WHAT YOU ARE ASKED TO DO
Filter the entries down to the lines holding "Given", then copy those lines.

(Stored records)
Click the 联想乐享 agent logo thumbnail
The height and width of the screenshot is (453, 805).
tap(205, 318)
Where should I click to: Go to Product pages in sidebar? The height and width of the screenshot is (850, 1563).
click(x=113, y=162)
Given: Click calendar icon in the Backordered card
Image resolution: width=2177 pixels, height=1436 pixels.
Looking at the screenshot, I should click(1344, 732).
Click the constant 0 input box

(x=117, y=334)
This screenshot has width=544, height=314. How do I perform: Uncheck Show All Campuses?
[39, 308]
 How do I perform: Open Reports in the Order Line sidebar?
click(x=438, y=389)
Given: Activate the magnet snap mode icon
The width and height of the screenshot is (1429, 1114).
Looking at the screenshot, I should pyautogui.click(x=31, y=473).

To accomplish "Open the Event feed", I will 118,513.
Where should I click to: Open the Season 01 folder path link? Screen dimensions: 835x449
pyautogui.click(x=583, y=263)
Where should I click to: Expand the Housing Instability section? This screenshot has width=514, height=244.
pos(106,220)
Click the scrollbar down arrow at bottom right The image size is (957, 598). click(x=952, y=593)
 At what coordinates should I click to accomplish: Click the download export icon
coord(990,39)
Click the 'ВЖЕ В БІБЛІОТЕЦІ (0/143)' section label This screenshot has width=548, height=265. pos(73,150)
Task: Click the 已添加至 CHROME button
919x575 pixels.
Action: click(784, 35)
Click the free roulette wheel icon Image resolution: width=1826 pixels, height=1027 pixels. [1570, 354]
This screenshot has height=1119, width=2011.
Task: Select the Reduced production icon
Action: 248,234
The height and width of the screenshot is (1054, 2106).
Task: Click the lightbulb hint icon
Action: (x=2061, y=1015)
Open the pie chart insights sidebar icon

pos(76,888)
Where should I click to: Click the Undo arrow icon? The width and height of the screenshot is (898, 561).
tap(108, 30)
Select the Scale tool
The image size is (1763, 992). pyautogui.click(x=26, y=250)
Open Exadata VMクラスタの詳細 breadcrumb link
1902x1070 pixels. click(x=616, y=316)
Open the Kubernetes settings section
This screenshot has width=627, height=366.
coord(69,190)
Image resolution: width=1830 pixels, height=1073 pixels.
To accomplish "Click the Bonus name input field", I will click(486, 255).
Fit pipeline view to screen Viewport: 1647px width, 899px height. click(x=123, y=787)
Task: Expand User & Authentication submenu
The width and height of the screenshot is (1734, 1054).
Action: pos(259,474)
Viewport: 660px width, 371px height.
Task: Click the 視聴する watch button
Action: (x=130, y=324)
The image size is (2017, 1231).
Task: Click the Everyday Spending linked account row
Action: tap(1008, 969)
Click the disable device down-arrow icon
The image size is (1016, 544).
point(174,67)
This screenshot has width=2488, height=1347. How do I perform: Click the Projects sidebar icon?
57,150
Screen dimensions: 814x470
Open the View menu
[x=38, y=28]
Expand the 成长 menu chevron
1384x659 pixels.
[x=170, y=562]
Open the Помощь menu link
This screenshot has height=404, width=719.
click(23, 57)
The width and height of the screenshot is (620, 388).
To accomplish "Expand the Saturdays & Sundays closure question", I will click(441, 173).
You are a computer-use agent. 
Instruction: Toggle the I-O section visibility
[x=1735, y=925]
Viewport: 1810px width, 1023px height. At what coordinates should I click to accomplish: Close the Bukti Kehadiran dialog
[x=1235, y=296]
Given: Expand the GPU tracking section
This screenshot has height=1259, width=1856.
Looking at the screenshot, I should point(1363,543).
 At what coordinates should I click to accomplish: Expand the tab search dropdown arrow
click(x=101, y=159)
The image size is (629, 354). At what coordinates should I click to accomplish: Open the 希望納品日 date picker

REPLY TO THE TASK
Given: Click calendar icon in the Backordered card
Given: Activate the magnet snap mode icon
Given: Expand the GPU tracking section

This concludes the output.